Israel Makes Waves by Simulating an Earthquake
2010 January 25
by Avraham Zuroff
(IsraelNN.com) The Seismologic Division of the Ministry of National Infrastructure’s Geophysical Institute will attempt to simulate an earthquake in the southern Negev on Thursday. The experiment, financed by the U.S. Defense Department, is a joint project with the University of Hawaii and is part of a scientific project intended to improve seismological and acoustic readings in Israel and its environs, up to a 1,000 km/621 mile radius.
（IsraelNN.com）國家基礎設施部的地球物理研究所的地震學小組，週四在內蓋夫南部將嘗試模擬地震，是經費由美國國防部支持的實驗，與夏威夷大學的一個聯合項目，亦是一一個科學項目的部分，旨在改進地震學和在以色列和其周圍地區的聲學讀數，達到 1000 km/621哩半徑。
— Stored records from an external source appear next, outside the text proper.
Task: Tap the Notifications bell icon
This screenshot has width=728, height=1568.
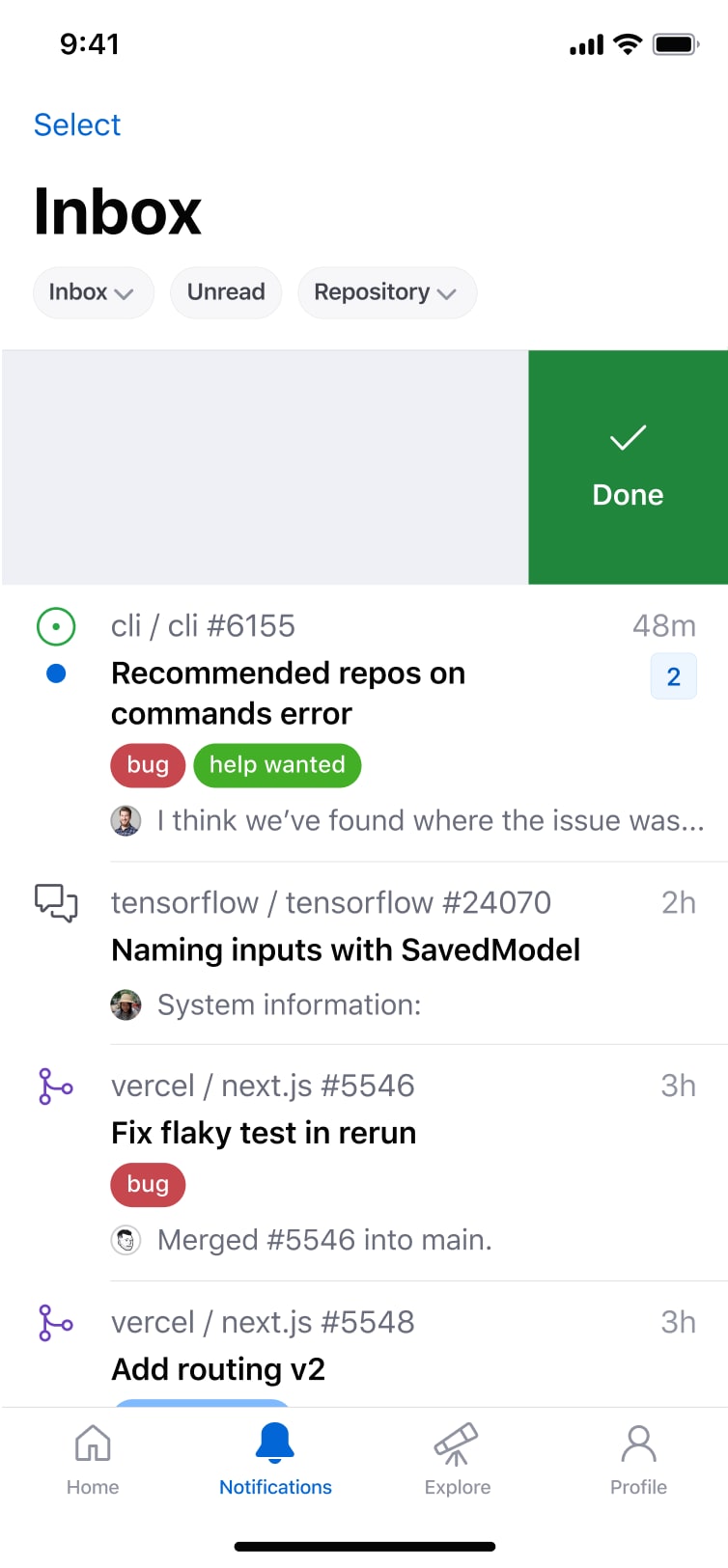Action: 274,1442
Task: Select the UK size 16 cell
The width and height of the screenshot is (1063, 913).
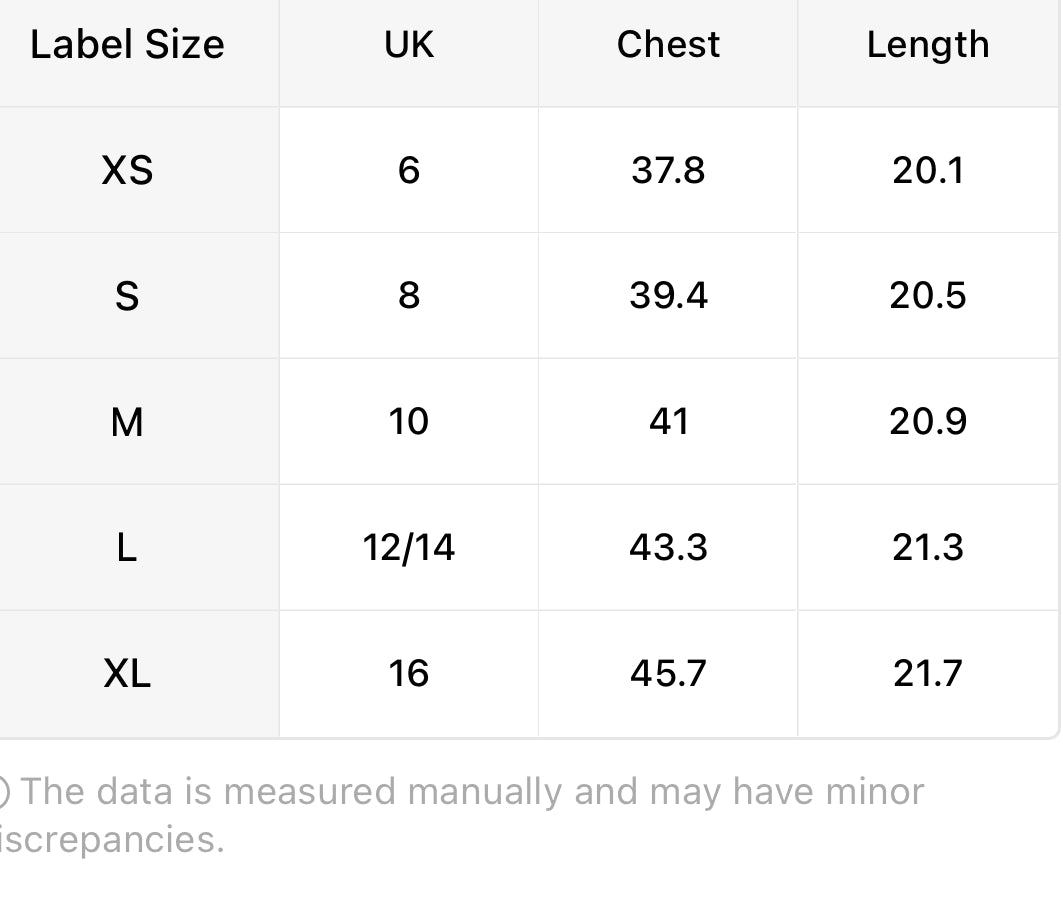Action: (409, 674)
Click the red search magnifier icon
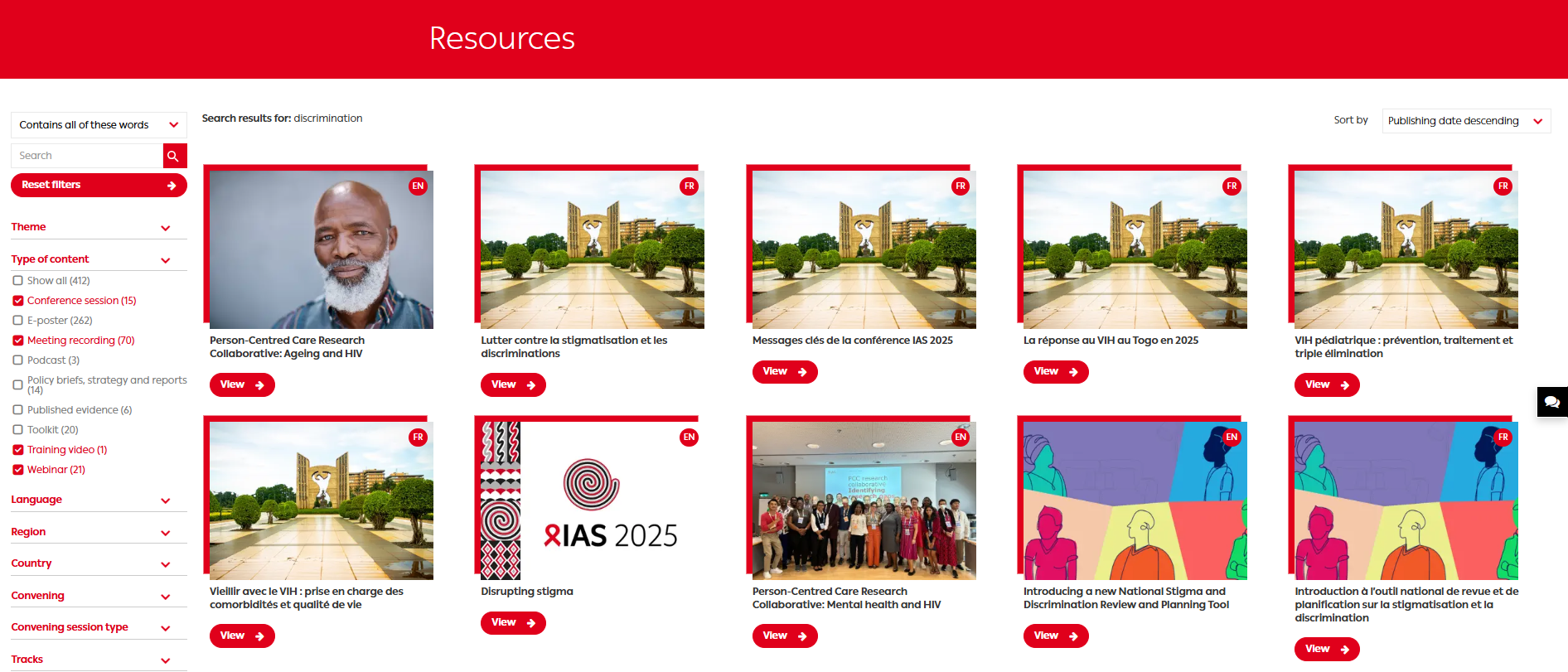This screenshot has height=672, width=1568. click(173, 156)
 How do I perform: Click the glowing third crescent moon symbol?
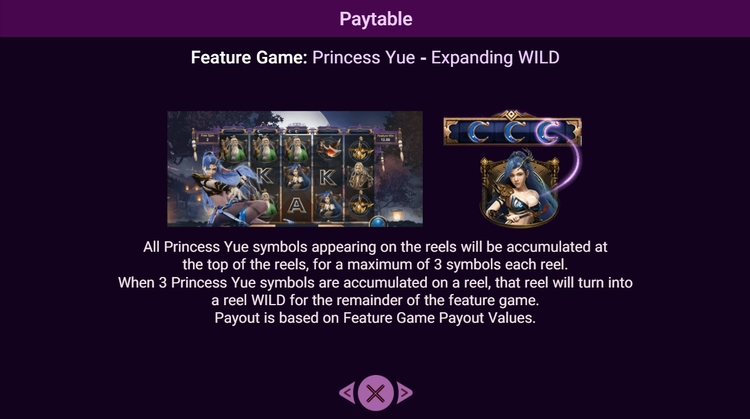(548, 132)
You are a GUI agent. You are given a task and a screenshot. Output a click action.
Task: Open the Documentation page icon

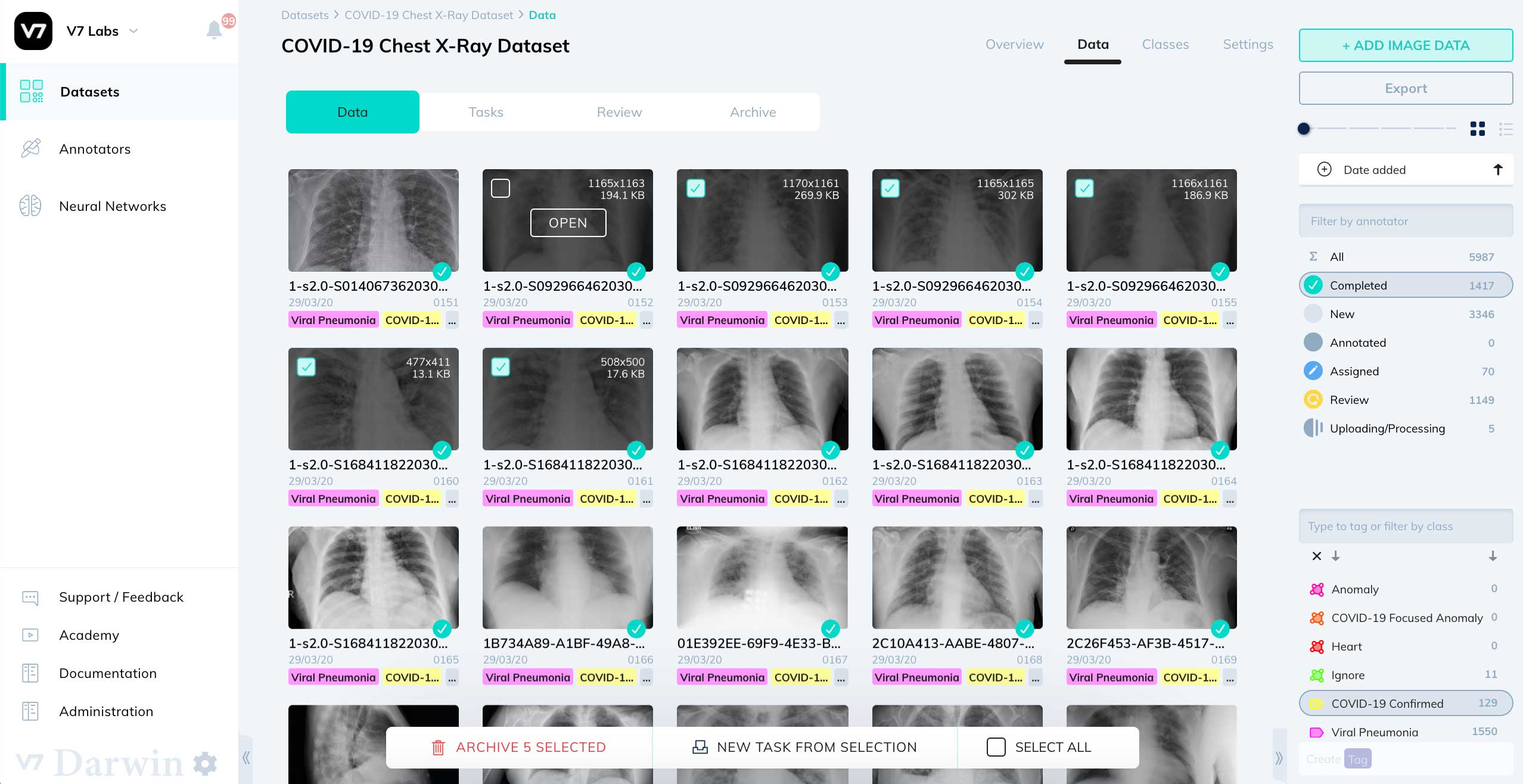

The experiment intends to improve the understanding of sound waves in the atmosphere. Scientists will then be able to fine-tune Israel’s seismological equipment to give advance warning of earthquakes. Measurements will also be taken in other countries, including Cyprus, Greece, France, and Germany.
Israel will create a controlled explosion of 80 tons of explosive material, which will simulate the intensity of a tremor after an earthquake of Magnitude 3. Natural earthquakes of a similar intensity occur in the Middle East region about once a week, without the public feeling them.
The results from the experiment will be available to the entire scientific community and is expected to make an additional contribution to scientific research of sound waves in the atmosphere and earthquakes.
In the last few years, the Geophysical Institute has created several earthquake simulations in order to calibrate its equipment. In June 2004, the institute detonated 32 tons of explosives in the southern Negev. In June 2005, the institute detonated 20 tons in the Beit Alfa quarries in the Jezreel Valley south of the Galilee. The success of the experiments has significantly contributed to improving the accuracy of identifying earthquakes in Israel.
The Ministry of National Infrastructure and Finance Ministry have recently financed a three-year plan to upgrade Israel’s seismological equipment, as part of Israel’s earthquake advance warning system.